Aim of the exercise —
Below are some records. Write out exactly their lines from the one with "Expand the Spare Ratio 1/32 dropdown" through the one with "Given: Open the font dropdown", and leave the pictures behind.

Excerpted data —

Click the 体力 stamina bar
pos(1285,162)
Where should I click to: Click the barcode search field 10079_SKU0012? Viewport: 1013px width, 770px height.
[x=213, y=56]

...

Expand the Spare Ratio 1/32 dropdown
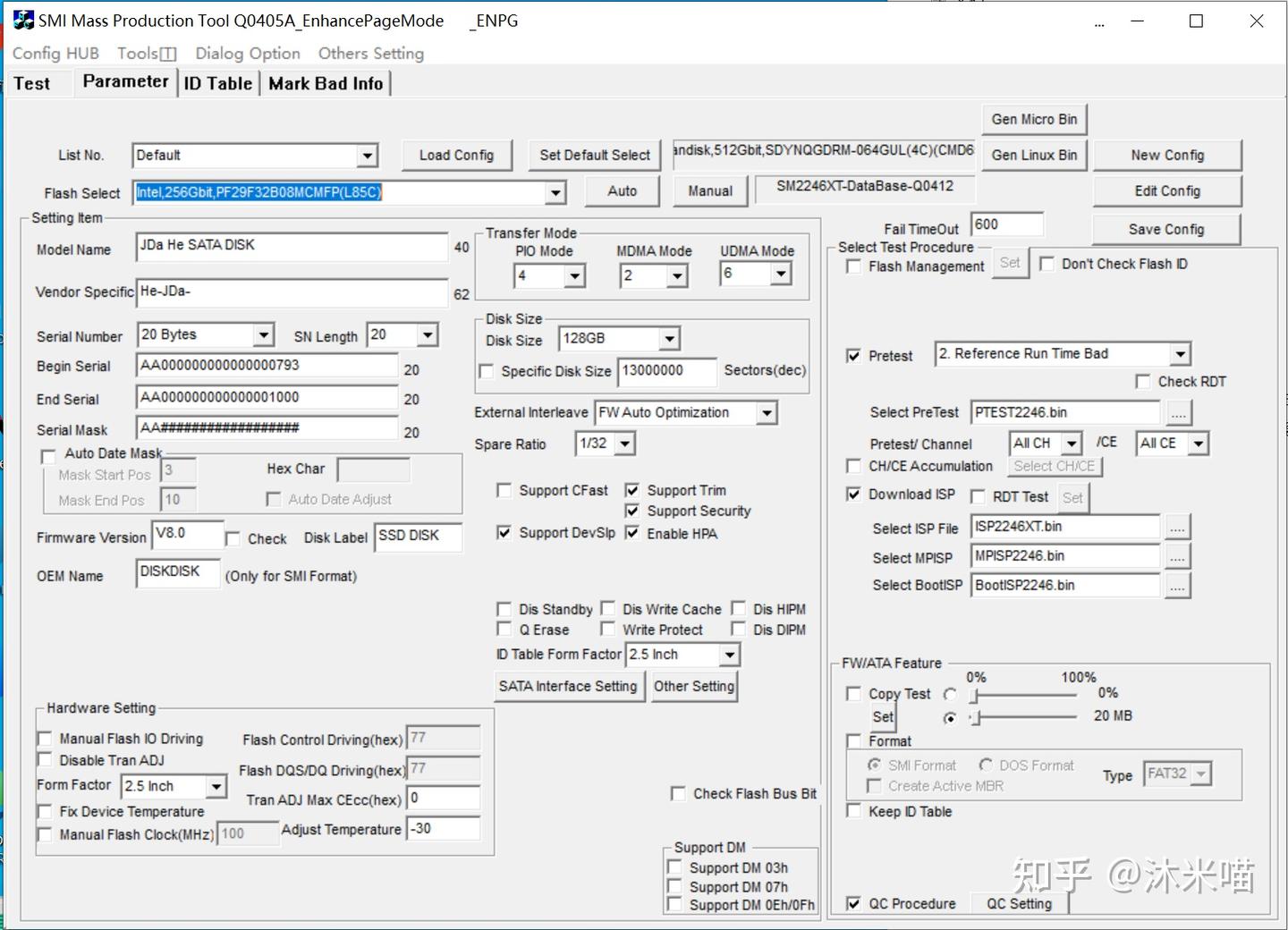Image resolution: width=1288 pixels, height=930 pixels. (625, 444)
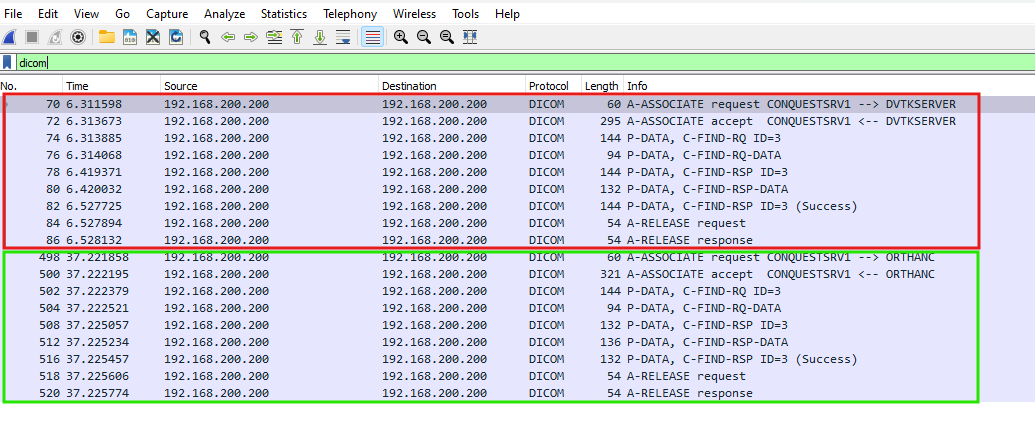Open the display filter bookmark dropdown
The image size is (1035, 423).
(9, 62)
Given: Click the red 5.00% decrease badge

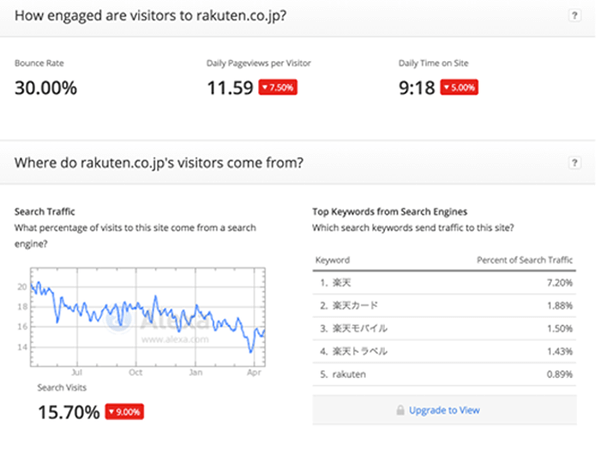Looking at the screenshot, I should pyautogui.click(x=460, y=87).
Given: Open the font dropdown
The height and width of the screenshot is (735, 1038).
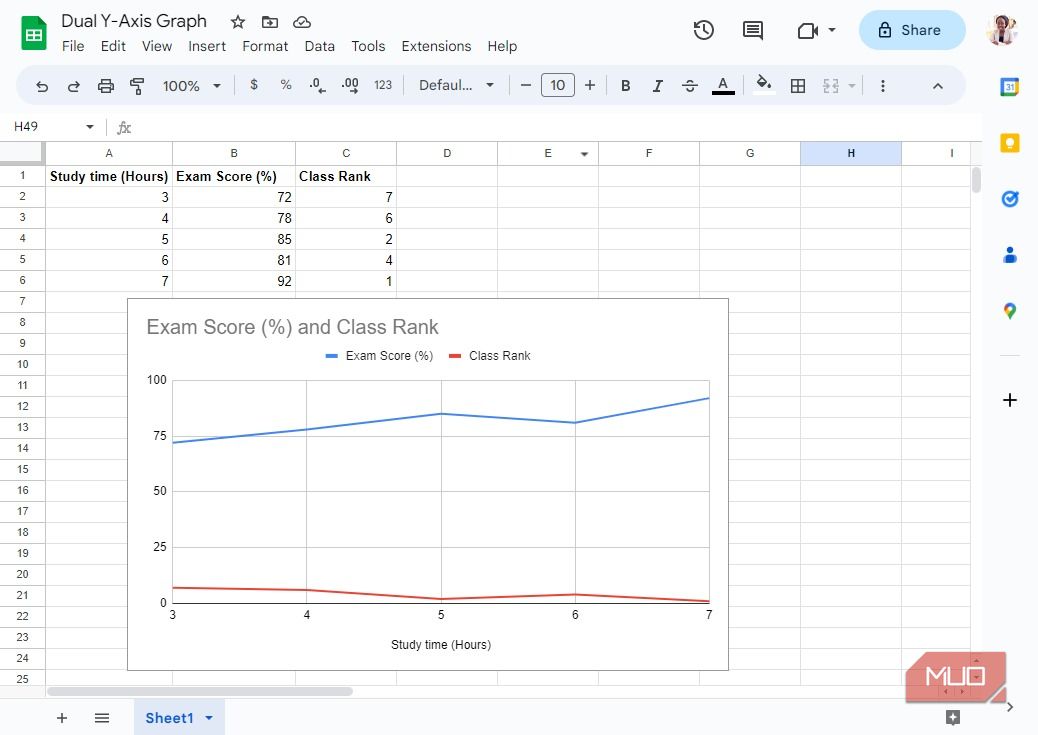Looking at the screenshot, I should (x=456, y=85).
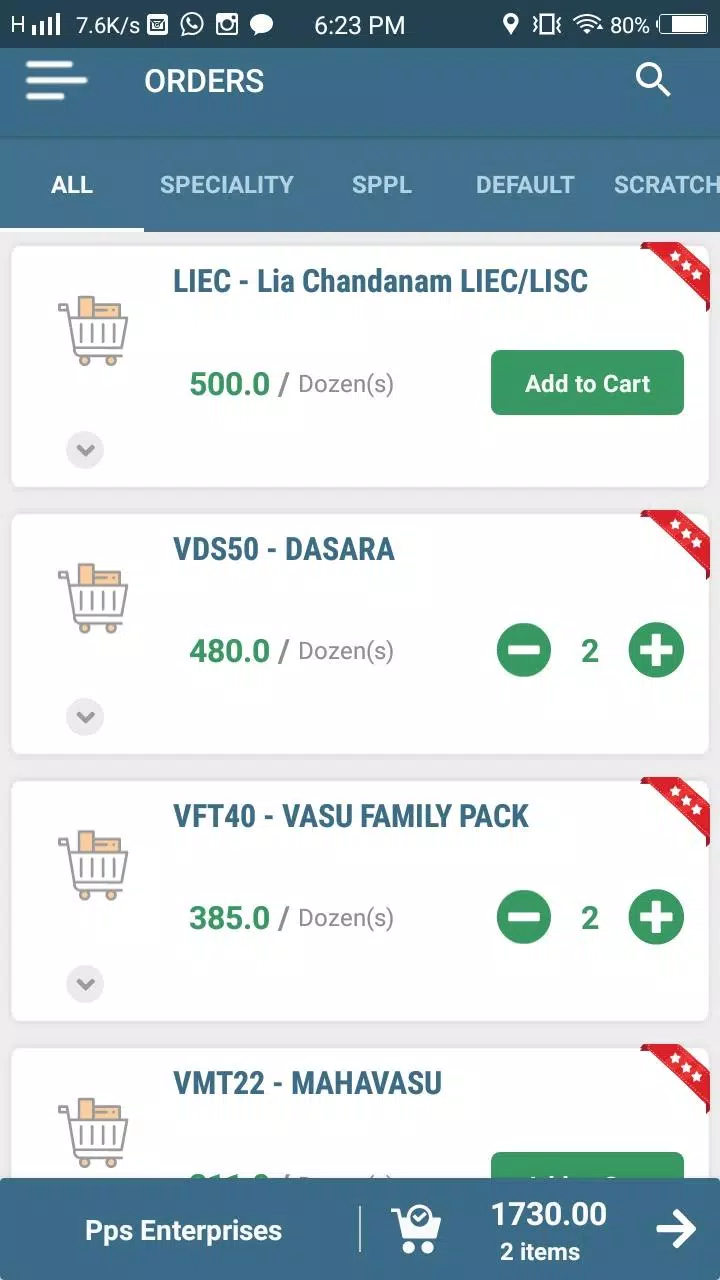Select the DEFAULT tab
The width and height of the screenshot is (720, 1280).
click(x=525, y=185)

Result below —
Expand the Spare Ratio 1/32 dropdown
Image resolution: width=1288 pixels, height=930 pixels. (625, 444)
Open the display filter bookmark dropdown
The image size is (1035, 423).
(9, 62)
Given: Click the red 5.00% decrease badge

Looking at the screenshot, I should pyautogui.click(x=460, y=87).
Given: Open the font dropdown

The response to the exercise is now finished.